- _Travail demandé_
Répondez à ces questions sur la notice consacrée à Rimski-Korsakov :
(a) Quel âge a son frère Voïne à la naissance de Nikolaï ?
(b) Combien d'enfants aura-t-il avec Nadejda Nikolaïevna Pourgold ?
(c) Jusqu'à quelle année son Journal renseigne-t-il sur sa vie ?

== Extrait fourni ==

Nikolaï Andreïevitch Rimski-Korsakov
Compositeur russe (Tikhvine, Novgorod, 1844-Lioubensk, près de Saint-Pétersbourg, 1908).
La vie et l'œuvre
À sa naissance, son père – un ancien gouverneur démis de ses fonctions en raison de sa tolérance – a atteint la soixantaine ; sa mère est âgée de quarante-deux ans ; son frère, Voïne, officier de marine, a vingt-deux ans. Dès sa sixième année, Nikolaï reçoit ses premières leçons de piano. S'il s'intéresse plus aux récits de voyages, à la mer, aux étoiles qu'aux études musicales, il n'en compose pas moins un duo vocal en 1855. L'année suivante, il est inscrit à l'École navale de Saint-Pétersbourg. Il assiste à des représentations d'opéras de Mozart et de Weber, mais apprécie davantage Lucie de Lammermoor de G. Donizetti et surtout la Vie pour le tsar de M. Glinka. En 1859, il suit les cours de piano de F. A. Canille, qui lui fait découvrir les œuvres de Bach et de Schumann, l'incite à composer et le présente à Balakirev. Ce dernier, avec Cui, Moussorgski, Borodine et Rimski-Korsakov, constitue le « groupe des Cinq ». Tous repoussent l'académisme et les œuvres de Bach (qu'ils opposent à Händel), préférant une musique issue du folklore national, comme le prônait Glinka.
Alors que Rimski-Korsakov ébauche la première symphonie de l'histoire de la musique russe, il est contraint de faire un voyage de trois années sur un bateau-école (1862-1865). À son retour, officier de marine, il termine son œuvre et retrouve Balakirev. Il fait la connaissance de Tchaïkovski (qui lui donnera des cours théoriques par correspondance) et élabore un tableau symphonique, Sadko. Après Antar, inspiré par des airs arabes, une Ouverture sur des thèmes russes et une Fantaisie sur des thèmes serbes, il entreprend la Pskovitaine, son premier opéra. Ses amis accueillent avec joie sa nomination comme professeur au conservatoire de Saint-Pétersbourg (1871). Un an après, il épouse la pianiste Nadejda Nikolaïevna Pourgold (1848-1919), dont il aura quatre enfants, et abandonne la chambre meublée qu'il partageait avec Moussorgski. Devenu inspecteur des Musiques des équipages de la flotte, directeur de l'École musicale gratuite de Saint-Pétersbourg et après des débuts de chef d'orchestre, il éprouve le besoin de parfaire sa culture musicale, tout en composant sa troisième symphonie et un quatuor. Rompant avec Balakirev, il étudie la clarinette et la flûte ainsi que les partitions de Palestrina et de Bach : trente-six fugues et seize canons datent de cette époque. Un morceau pour hautbois, un autre pour trombone s'ajoutent à quarante chansons russes, qu'il prend en note en 1876. Cette date marque le début du Journal qui nous renseigne sur la vie du compositeur jusqu'en 1906. Réconcilié avec tout le « groupe », Rimski-Korsakov compose néanmoins une Fugue sur le thème de B. A. C. H.. Il accède au poste de directeur adjoint de la Chapelle impériale (1883) après la composition de Snegourotchka. Il aime alors se retrouver avec Anatoli Konstantinovitch Liadov (1855-1914) et Aleksandr Konstantinovitch Glazounov (1865-1936) chez le mécène-éditeur Mitrofan Petrovitch Beliaïev (1836-1903). Hormis un Traité d'harmonie, nous notons durant cette période, où l'auteur se spécialise dans l'écriture pour le violon, trois œuvres maîtresses : Schéhérazade, la Grande Pâque russe et le Capriccio espagnol.

===
== Matériel extrait ==

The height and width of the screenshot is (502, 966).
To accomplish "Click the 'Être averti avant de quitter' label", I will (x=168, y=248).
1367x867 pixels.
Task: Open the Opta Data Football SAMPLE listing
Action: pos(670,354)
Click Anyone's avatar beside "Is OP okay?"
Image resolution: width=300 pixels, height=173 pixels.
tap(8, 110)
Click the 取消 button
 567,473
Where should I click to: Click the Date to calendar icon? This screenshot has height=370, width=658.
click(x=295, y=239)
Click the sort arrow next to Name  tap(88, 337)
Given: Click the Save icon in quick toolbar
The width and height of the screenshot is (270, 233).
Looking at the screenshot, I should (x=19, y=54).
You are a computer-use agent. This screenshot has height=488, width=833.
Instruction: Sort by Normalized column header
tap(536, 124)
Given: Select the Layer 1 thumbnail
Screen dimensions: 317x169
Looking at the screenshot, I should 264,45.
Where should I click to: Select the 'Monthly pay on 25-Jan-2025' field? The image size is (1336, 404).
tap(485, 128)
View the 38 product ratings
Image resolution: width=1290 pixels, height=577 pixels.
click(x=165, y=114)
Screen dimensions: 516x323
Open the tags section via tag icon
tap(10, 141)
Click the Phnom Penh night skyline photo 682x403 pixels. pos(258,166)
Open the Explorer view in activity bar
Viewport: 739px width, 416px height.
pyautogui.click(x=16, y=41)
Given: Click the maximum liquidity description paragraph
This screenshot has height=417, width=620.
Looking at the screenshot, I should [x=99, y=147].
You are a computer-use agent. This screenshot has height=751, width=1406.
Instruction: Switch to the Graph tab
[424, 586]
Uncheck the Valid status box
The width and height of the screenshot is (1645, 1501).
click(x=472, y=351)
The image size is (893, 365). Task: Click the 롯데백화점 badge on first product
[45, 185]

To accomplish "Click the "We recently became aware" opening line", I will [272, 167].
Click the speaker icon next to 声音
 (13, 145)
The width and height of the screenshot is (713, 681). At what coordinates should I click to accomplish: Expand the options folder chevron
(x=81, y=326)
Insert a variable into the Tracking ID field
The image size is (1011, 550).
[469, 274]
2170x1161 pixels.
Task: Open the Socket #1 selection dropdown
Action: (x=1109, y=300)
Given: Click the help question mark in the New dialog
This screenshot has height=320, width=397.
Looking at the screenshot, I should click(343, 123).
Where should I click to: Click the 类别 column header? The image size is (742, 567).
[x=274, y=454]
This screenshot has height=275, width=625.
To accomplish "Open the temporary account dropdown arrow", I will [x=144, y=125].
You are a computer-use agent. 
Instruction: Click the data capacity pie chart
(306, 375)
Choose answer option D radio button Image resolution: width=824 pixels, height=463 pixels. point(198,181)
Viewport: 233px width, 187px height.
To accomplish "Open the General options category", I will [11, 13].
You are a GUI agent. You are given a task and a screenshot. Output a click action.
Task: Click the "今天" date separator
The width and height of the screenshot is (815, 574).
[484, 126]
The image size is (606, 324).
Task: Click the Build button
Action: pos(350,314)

===

- _Réponse attendue_
(a) Vingt-deux ans.
(b) Quatre enfants.
(c) Jusqu'en 1906.